Bacterial resistance rates (%R 95%CI) to doxycycline for various isolates recovered from lower respiratory tract specimens

Organism(n) %R* %IS** %S*** %R 95%CI
A. baumannii (38) 2.6 64.1 33.3 0.1-15.1
C. freundii (8) 0 75 25 0.0-40.2
Enterobacter spp. (17) 0 94.4 5.6 0.0-21.9
E. coli (12) 0 83.3 16.7 0.0-30.1
K. pneumoniae (22) 9.1 77.7 13.6 1.6-30.6
*

% R - Percentage resistance

**

% IS - Percentage intermediate sensitive

***%

S - Percentage sensitive

Discussion

Pneumonia is a frequent complication in patients admitted to the ICU. It is frequently polymicrobial with predominently multi drug resistant GNB, such as A. baumannii, P. aeruginosa, K. pneumoniae, E. coli.[7,9,10] In our study, 97.4% isolates were GNB. P. aeruginosa (35%) being the most common isolate followed by A. baumannii (23.6%) and K. pneumoniae. In 10.75% cases, two isolates were recovered from a single specimen, in contrast to the other study that reported two to three isolates per specimen in 16.3% cases.[5] Antibiotic resistance is a major problem in ICU admitted patients. We noticed 100%, 96.9%, and 68.4% resistance to ceftazidime against A. baumannii, Klebsiella spp. and P. aeruginosa, respectively. Similar observations were made by other investigators that reported 96-100% resistance;[11,12] whereas, other workers have reported lower rate of resistance (37-67.5%) to ceftazidime.[11,13] High rate of resistance at our center might be due to the selective influence of extensive usage of third generation cephalosporins. Carbapenems are frequently used as a last choice in treating serious infections caused by GNB. In our study, 25.6% isolates of Acinetobacter spp., 22.8% isolates of P. aeruginosa, and 9% isolates of Klebsiella spp., were resistant to meropenem in contrast to another study, where meropenem resistance was found in 14.2% isolates of A. baumannii and 12-42.5% isolates of P. aeruginosa, respectively.[4,14] Another study reported 100% sensitivity to meropenem against Klebsiella spp.[15] This finding suggests that meropenem should be used judiciously in ventilated patients to prevent any further increase in resistance to meropenem. Another important observation of our study was that doxycycline, an old drug not included in empirical treatment in ICUs, nowadays had shown good sensitivity against A. baumannii, Klebsiella spp., Enterobacter spp., E. coil, and Citrobacter spp. [Table 3]. Vila et al., reported 98% sensitivity to doxycycline among A. baumannii.[16] We observed that 33% isolates of A. baumannii were sensitive and 64.4% strains were intermediate sensitive (IS) to doxycycline. Intermediate sensitive strains are amenable to treatment when large doses of the drug are used.[17] We did not perform MIC of IS strains, since this is a retrospective analysis of laboratory data and strains were not preserved for further study. Further studies are required to evaluate the usefulness of doxycycline for ICU admitted patients.

Limits and outcome

One of the potential limitations of this study is that epidemiologic analysis, ESBL phenotypic detection and MIC of doxycycline was not carried out. Despite this limitation our data can be used for local therapeutic choices.
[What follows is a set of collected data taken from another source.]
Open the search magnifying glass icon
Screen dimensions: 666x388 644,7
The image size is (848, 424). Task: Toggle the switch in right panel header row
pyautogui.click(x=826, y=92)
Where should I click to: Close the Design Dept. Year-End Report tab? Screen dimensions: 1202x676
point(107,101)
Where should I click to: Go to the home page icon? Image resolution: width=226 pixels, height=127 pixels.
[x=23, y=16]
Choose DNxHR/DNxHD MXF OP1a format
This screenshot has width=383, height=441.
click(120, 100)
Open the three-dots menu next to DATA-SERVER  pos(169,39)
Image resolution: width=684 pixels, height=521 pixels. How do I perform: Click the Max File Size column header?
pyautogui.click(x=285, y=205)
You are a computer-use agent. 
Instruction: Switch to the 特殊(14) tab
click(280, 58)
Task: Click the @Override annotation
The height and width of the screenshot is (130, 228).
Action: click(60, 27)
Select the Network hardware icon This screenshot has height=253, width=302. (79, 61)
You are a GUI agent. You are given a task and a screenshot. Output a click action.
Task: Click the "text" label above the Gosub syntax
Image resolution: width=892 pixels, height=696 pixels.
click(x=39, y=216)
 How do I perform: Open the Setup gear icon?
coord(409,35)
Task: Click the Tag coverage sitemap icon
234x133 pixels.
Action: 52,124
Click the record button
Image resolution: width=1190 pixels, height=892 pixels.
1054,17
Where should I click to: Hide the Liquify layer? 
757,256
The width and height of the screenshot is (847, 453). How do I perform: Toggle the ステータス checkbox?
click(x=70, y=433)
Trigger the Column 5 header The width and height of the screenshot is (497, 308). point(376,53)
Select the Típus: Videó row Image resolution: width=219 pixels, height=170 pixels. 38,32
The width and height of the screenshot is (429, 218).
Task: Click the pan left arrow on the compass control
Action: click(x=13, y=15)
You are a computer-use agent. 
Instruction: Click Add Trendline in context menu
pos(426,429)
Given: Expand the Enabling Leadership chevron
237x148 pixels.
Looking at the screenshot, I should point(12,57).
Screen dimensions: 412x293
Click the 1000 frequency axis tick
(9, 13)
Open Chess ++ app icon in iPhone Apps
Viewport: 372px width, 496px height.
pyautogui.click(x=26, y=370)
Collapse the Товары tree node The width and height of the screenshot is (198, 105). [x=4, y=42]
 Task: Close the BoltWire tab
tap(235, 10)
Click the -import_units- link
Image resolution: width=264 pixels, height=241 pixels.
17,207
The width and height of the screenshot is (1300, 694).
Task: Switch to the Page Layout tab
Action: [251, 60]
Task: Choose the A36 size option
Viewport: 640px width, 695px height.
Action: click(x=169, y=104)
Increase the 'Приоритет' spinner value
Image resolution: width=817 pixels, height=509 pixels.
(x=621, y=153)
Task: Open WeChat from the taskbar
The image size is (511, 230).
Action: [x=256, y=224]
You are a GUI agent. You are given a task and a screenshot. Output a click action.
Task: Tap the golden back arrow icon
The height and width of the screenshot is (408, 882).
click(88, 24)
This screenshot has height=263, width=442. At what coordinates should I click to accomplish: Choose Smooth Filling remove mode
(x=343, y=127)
We conclude that nonfermenters are the most common etiological agents of LRTIs in ICU. There is an alarmingly high rate of resistance to cephalosporins, β lactam-β-lactamase inhibitors, and carbapenem against predominant organisms. We suggest that further studies should be carried out to evaluate the usefulness of doxycycline against the ICU pathogens. Judicious use of older and newer antimicrobial agents is essential to prevent the emergence of multi drug resistant bacteria in the ICU.

Footnotes

Source of Support: Nil

Conflict of Interest: None declared.